Govt can spend Rs 37,200-cr more and still meet deficit target

The government can spend an additional Rs 37,200 crore more this fiscal year in infra investments or bank recapitalisation and still not miss the 3.9 percent fiscal deficit target, the domestic ratings agency India Ratings said in a report Wednesday.

Mumbai: The government can spend an additional Rs 37,200 crore more this fiscal year in infra investments or bank recapitalisation and still not miss the 3.9 percent fiscal deficit target, the domestic ratings agency India Ratings said in a report Wednesday.

"Our estimate shows an additional fiscal space of Rs 37,160 crore or 27 bps of additional GDP for the government in FY16 on account of both lower oil subsidy and additional revenue generated under some budget heads," India Ratings' principal economist and director for public finance Sunil Kumar Sinha said in a report.

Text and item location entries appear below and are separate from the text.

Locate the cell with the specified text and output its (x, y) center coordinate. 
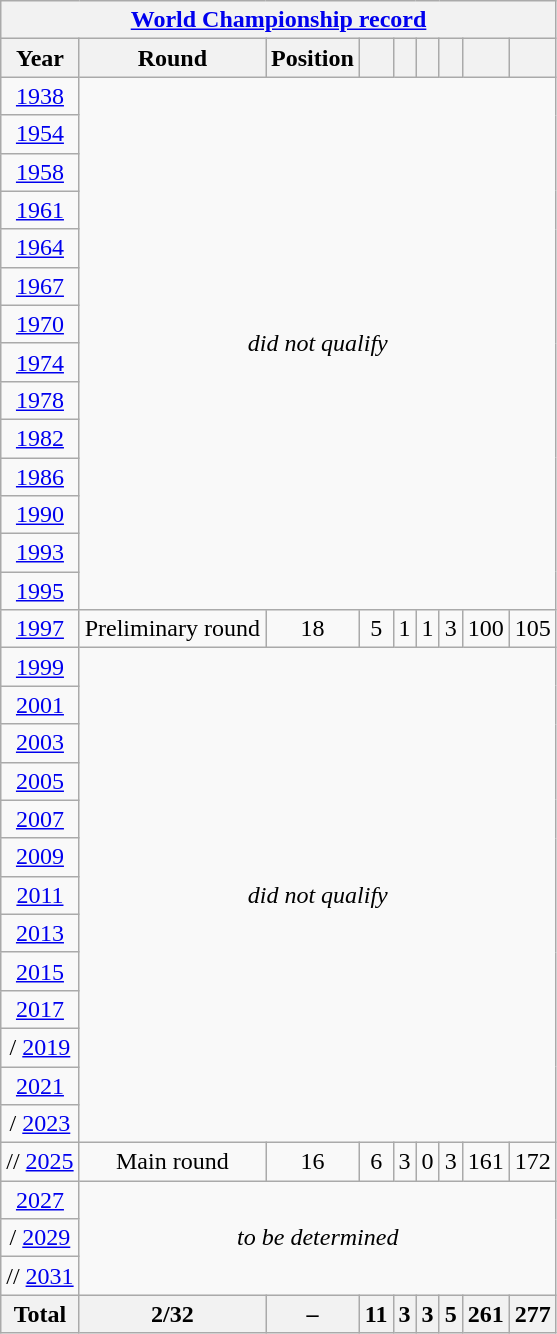
6 (376, 1162)
Year (40, 58)
18 (313, 629)
105 (532, 629)
/ 2019 (40, 1047)
2015 (40, 971)
Round (172, 58)
2027 (40, 1200)
2001 (40, 705)
261 (486, 1314)
1964 (40, 248)
1961 (40, 210)
1990 (40, 515)
2013 (40, 933)
2011 (40, 895)
1958 (40, 172)
277 (532, 1314)
1997 (40, 629)
Main round (172, 1162)
1938 (40, 96)
/ 2023 (40, 1124)
172 (532, 1162)
– (313, 1314)
// 2025 (40, 1162)
1974 (40, 362)
16 (313, 1162)
1970 (40, 324)
11 (376, 1314)
1995 (40, 591)
/ 2029 (40, 1238)
World Championship record (279, 20)
1986 (40, 477)
1954 (40, 134)
1978 (40, 400)
161 (486, 1162)
2021 (40, 1085)
2003 (40, 743)
1993 (40, 553)
Position (313, 58)
1967 (40, 286)
2009 (40, 857)
2/32 (172, 1314)
1999 (40, 667)
// 2031 (40, 1276)
Total (40, 1314)
0 (428, 1162)
to be determined (318, 1238)
1982 (40, 438)
2005 (40, 781)
Preliminary round (172, 629)
2017 (40, 1009)
100 (486, 629)
2007 (40, 819)
Determine the (X, Y) coordinate at the center of the cell enclosing the given text.  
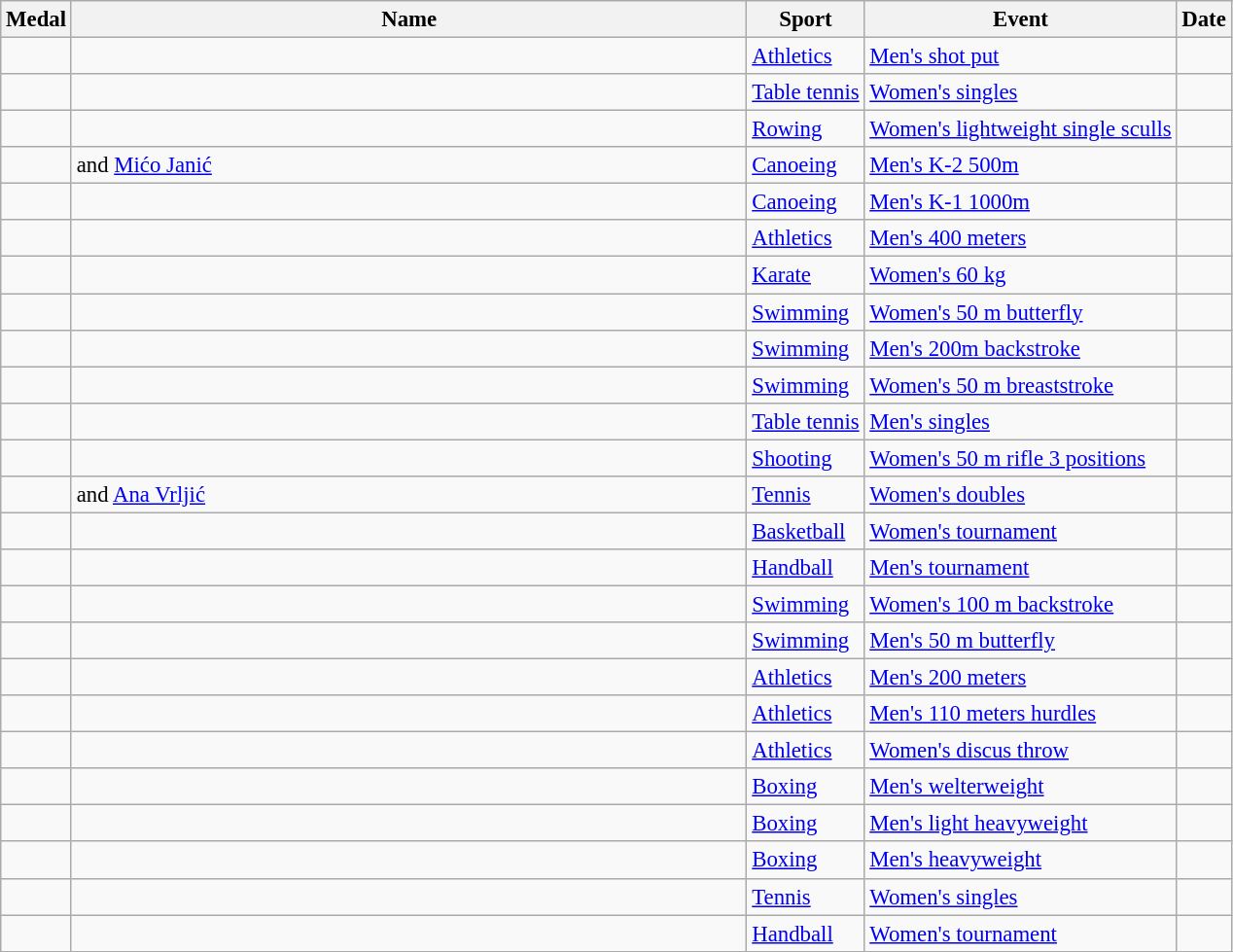
Men's heavyweight (1021, 861)
Men's welterweight (1021, 787)
Women's discus throw (1021, 751)
Women's lightweight single sculls (1021, 129)
and Mićo Janić (408, 165)
Men's 110 meters hurdles (1021, 714)
Men's singles (1021, 421)
Sport (805, 19)
Men's K-2 500m (1021, 165)
Men's 200m backstroke (1021, 348)
Medal (37, 19)
Men's 50 m butterfly (1021, 641)
and Ana Vrljić (408, 495)
Event (1021, 19)
Men's 200 meters (1021, 678)
Women's 50 m rifle 3 positions (1021, 458)
Basketball (805, 531)
Women's doubles (1021, 495)
Women's 50 m breaststroke (1021, 385)
Shooting (805, 458)
Karate (805, 275)
Men's 400 meters (1021, 238)
Men's shot put (1021, 56)
Women's 100 m backstroke (1021, 604)
Men's K-1 1000m (1021, 202)
Women's 60 kg (1021, 275)
Name (408, 19)
Rowing (805, 129)
Women's 50 m butterfly (1021, 312)
Men's tournament (1021, 568)
Men's light heavyweight (1021, 824)
Date (1204, 19)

The report attributed the surplus to the higher indirect tax collections which till July rose a healthy 39 percent and a massive decline in crude prices.

It can be noted that with crude oil falling to a near seven-year low and trading around USD 43 a barrel. This can lead to a total savings of Rs 18,750 crore in oil subsidies alone.

The report said due to multiple factors which among other things include the slowdown in China, nuclear deal with Iran and strengthening of US dollar, the crude prices will remain depressed.

Sinha said the government should use this additional revenue for higher capex on infrastructure and/or recapitalisation of public sector banks.

"If a part of the surplus, say Rs 10,000 crore, is used for bank recapitalisation, its multiplier effect will significantly support growth and strengthen bank balance sheet, he added.

The agency also expects significant upside to the budgeted amount with respect to excise duty collection mainly because of the increase in the excise duty on petroleum products between November 2014 and January 2015 and withdrawal of excise duty exemption on auto and other consumer durables from January 2015.

The excise duty collection grew by 81 percent in first quarter against the budgeted 21.7 percent. But the report warned such a higher growth in excise duty mop up may not be possible throughout the year. It estimates the total additional collection could be Rs 53,300 in 2015-16.

Similarly, the record high dividend payout of close to Rs 65,896 crore by the Reserve Bank, which is more than Rs 9,090 crore from budgeted under the head 'dividend/surplus of RBI, nationalised banks and financial institutions'.

On August 14, the Reserve Bank had paid a dividend of nearly Rs 65,896 crore to the government, the highest ever from the central bank in its 80-year history, and 22 percent more than it paid last year. This was also the four-times more than in the past four years.

But the report has warned of some slippages as well with the most of it coming from disinvestment front. Against the target of Rs 69,500 crore so far it could collect only around Rs 13,000 crore. And with the market going the way it is it is unlikely that the target is more likely to be missed than met.

The report also warned that the food subsidy may again overshoot the budgeted amount by Rs 4,480 crore.

Similarly, the government has been failing to meet its direct tax mop -up so far. With banks and other large corporations bleeding, this will be an uphill task for the revenue department.

The net direct tax collections grew a modest 6.44 percent against a target of 18 percent, in the June quarter, raising doubts over the ambitious Rs 6.7-trillion target set for the current fiscal year. In absolute terms, this was Rs 89,705 crore against Rs 84,274 crore a year ago. In Q1 of last fiscal the growth rate was a whopping 47 percent.

While personal income tax grew at a healthy 18.5 percent to Rs 46,903 crore in Q1. Corporation tax inched up only 7.8 percent to Rs 76,115 crore and wealth tax jumped 50 percent to Rs 48 crore. But securities transaction tax slipped 2.8 percent to Rs 926 crore during the first quarter.

Gross direct tax collections grew 11.52 percent to Rs 1,23,993 crore from Rs 1,11,183 crore. Last year, gross direct tax mop-up grew 6.77 percent in the first quarter.